ST. PAUL, Minn. (AP) — Minnesota’s governor has chosen Lt. Gov. Tina Smith to fill Sen. Al Franken’s seat until the November election, and she will run in that election to complete the final two years of Franken’s term, a Democratic operative told The Associated Press Wednesday.
The operative spoke on condition of anonymity because the person wasn’t authorized to speak ahead of the official announcement by Democratic Gov. Mark Dayton scheduled for 10 a.m. A senior Democratic Senate aide in Washington, speaking on condition of anonymity for the same reason, confirmed Smith was Dayton’s pick.
Smith responded to a text message from an AP reporter seeking comment Wednesday by simply thanking the reporter.
Minnesota Public Radio and the Minneapolis Star Tribune, citing Democratic officials they did not name, also reported Smith would be appointed.
Smith’s appointment was widely expected soon after Franken, under pressure over allegations of sexual misconduct, announced last week that he would step down. The appointment won’t change the balance of power in the Senate; both Franken and Smith are Democrats.
Smith served as Dayton’s trusted chief of staff for three years before ascending to become his No. 2, and was once considered a likely candidate to succeed him.
Smith announced last spring that she wouldn’t run for governor. But she will run in the November special election to complete Franken’s term through 2020. Dayton had come under intense pressure from top Democrats in Washington to appoint someone who wouldn’t merely serve as a seat-warmer.

* **PROBLEMS TO WORK ON**
[a] In the news report on Tina Smith's Senate appointment, how long did Smith serve as Dayton's chief of staff?
[b] Write the next part of the news report on Tina Smith's appointment to Al Franken's Senate seat, continuing from its last sentence.

* **GIVEN INFORMATION**
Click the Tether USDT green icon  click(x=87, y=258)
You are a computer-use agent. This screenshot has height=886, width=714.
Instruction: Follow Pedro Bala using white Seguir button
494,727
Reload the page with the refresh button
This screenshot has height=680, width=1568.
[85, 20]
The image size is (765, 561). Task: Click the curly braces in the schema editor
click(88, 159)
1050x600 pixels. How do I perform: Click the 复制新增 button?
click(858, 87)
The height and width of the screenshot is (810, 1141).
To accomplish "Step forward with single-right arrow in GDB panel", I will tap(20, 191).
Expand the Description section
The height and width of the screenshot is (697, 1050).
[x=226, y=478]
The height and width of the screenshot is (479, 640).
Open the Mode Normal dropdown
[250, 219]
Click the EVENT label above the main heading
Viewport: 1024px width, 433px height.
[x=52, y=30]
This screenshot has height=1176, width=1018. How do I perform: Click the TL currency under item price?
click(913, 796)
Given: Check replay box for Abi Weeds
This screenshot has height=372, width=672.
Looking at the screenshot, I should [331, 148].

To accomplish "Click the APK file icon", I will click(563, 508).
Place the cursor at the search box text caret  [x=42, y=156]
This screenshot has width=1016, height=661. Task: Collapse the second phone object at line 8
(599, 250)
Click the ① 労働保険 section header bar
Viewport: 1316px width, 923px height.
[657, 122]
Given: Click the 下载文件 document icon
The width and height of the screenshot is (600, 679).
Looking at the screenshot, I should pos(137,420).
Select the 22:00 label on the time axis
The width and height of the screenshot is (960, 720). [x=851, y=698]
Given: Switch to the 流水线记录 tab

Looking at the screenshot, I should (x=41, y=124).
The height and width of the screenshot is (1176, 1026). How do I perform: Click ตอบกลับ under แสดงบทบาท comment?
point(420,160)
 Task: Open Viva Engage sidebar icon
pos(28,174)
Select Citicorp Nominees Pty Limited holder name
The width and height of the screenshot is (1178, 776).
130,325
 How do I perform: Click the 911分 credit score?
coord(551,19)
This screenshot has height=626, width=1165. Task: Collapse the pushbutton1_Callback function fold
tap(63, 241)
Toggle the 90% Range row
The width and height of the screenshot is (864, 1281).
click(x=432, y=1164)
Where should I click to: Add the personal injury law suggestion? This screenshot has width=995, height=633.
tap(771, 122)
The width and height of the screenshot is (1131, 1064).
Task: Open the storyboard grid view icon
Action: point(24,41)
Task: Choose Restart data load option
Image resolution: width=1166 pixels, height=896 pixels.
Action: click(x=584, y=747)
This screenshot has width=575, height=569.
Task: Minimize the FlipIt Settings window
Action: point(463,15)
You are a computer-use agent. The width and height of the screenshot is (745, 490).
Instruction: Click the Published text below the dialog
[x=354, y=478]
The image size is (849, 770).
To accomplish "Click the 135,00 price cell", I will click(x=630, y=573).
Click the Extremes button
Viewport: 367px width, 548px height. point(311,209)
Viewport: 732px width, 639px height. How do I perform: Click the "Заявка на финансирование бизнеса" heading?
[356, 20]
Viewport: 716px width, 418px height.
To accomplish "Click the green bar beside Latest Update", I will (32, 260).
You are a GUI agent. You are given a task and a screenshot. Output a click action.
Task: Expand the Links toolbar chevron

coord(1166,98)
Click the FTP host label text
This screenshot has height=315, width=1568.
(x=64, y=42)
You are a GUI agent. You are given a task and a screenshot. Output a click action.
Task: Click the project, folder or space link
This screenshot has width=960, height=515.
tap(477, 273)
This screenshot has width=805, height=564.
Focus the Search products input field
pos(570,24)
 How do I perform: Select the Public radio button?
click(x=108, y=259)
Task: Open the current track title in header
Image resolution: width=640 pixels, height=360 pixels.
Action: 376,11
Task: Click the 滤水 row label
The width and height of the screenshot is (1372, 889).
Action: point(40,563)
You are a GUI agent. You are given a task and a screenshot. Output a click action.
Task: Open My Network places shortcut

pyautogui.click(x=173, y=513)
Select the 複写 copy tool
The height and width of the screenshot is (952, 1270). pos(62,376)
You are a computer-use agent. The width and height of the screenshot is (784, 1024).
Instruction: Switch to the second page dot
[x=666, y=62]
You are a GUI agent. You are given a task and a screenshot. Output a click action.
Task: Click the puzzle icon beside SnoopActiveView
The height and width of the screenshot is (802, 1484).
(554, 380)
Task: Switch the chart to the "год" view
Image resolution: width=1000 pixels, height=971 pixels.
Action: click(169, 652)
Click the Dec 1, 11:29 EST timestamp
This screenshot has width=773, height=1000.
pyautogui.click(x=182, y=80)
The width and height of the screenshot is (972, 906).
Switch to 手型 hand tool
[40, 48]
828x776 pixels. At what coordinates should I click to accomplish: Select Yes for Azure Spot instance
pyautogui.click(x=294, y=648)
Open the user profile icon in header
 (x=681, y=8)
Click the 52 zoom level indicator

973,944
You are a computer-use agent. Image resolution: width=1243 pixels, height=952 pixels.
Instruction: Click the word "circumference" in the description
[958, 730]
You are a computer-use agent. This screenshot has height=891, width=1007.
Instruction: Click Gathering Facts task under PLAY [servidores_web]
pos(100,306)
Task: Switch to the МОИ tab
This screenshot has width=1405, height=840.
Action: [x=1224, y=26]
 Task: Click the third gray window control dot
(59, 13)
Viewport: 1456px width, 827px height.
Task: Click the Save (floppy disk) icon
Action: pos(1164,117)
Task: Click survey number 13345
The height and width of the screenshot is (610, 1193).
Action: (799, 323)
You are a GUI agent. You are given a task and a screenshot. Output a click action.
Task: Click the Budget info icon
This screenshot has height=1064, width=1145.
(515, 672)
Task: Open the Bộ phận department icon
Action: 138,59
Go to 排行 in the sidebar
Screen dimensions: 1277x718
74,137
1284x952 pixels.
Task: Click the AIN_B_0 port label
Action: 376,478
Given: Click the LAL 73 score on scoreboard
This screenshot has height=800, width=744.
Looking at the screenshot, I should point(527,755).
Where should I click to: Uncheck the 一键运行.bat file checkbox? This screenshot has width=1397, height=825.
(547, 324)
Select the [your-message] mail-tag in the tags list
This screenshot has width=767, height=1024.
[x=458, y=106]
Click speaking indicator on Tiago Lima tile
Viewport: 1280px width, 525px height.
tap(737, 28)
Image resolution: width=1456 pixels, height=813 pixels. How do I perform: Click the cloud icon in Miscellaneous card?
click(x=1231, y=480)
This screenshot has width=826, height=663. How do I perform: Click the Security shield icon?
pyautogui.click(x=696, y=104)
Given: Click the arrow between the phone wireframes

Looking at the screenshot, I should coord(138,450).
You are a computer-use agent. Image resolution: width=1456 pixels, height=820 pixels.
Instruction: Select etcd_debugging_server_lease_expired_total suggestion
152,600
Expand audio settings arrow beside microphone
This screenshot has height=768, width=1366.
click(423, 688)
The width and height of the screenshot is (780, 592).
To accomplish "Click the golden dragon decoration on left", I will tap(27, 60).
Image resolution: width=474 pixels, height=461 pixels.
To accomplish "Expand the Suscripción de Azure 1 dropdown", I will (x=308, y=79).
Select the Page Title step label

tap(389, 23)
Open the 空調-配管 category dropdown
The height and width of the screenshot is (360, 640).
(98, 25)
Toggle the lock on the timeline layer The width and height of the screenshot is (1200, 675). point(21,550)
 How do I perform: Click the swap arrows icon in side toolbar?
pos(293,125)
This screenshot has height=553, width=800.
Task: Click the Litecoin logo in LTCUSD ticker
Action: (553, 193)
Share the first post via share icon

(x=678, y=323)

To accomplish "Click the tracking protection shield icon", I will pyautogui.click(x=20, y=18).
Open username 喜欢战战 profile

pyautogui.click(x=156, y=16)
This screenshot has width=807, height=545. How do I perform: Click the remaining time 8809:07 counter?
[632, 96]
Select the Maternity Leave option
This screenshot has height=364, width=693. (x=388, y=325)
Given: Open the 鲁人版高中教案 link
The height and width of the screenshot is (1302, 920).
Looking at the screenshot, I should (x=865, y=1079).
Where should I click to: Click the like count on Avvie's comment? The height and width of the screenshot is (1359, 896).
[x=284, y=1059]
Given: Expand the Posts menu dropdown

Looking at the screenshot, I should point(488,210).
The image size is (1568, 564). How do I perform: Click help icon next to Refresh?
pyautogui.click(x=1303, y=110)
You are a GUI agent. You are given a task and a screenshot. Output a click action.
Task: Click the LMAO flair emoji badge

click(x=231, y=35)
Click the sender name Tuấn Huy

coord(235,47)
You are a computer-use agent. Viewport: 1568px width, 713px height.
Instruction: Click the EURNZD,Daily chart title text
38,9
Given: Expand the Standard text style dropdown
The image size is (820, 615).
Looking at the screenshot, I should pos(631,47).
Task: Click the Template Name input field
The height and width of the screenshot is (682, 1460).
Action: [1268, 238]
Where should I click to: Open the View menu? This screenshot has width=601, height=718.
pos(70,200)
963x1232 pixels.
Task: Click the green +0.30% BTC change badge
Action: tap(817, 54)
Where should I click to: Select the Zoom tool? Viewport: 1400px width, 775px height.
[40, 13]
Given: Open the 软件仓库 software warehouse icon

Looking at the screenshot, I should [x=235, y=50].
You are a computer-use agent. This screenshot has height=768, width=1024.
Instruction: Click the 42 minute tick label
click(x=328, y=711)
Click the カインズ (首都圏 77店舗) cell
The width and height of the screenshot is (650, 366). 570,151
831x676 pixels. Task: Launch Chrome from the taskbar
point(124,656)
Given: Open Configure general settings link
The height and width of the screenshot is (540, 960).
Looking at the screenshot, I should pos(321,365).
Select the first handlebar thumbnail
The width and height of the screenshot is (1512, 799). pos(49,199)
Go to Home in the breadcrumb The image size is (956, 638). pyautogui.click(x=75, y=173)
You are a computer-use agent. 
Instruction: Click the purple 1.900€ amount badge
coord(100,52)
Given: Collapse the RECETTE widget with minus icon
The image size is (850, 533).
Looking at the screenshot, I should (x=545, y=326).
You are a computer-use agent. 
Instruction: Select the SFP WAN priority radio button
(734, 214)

* **OUTPUTS BY TASK**
[a] Three years.

[b]
It’s not clear when Smith will head to Washington.
Franken said last Thursday he would resign “in the coming weeks.” His office said Tuesday he had not yet set a final departure date. At least eight women have made allegations against him.
Smith, 59, served as Dayton’s trusted chief of staff for four years before ascending to become his No. 2 when he needed a running mate in 2014. Dayton has long treated her as an equal in the office, and it was that deference that fueled speculation she was being groomed to succeed him.
Smith’s path to politics was unconventional. A native of New Mexico, she graduated from Stanford and earned an MBA from Dartmouth. A marketing job with General Mills brought her to Minnesota, where she eventually started her own marketing and political consulting firm before gravitating to politics.
A soft-spoken, smiling presence at the state Capitol, Smith is credited with playing quiet but key roles in the response to the 2007 bridge collapse in Minneapolis — when she was chief of staff to the city’s mayor — and in the building of a new Vikings stadium when she filled the same role for Dayton.
Dayton made her his point person on a massive public-private partnership to work with Mayo Clinic on an ambitious expansion in Rochester.
Next year’s race to fill the final two years of Franken’s term is certain to be one of the nation’s most closely watched and expensive. Republicans immediately floated former two-term Gov. Tim Pawlenty as a possible candidate, but many others were said to be weighing a race.
Smith may have competition from her own party as well, with several Democrats who had hoped to succeed Dayton likely to eye the Senate race as well. And her past work with Planned Parenthood in Minnesota and other Midwestern states, where she served as an executive, was sure to become a flash point with Republicans on the campaign trail.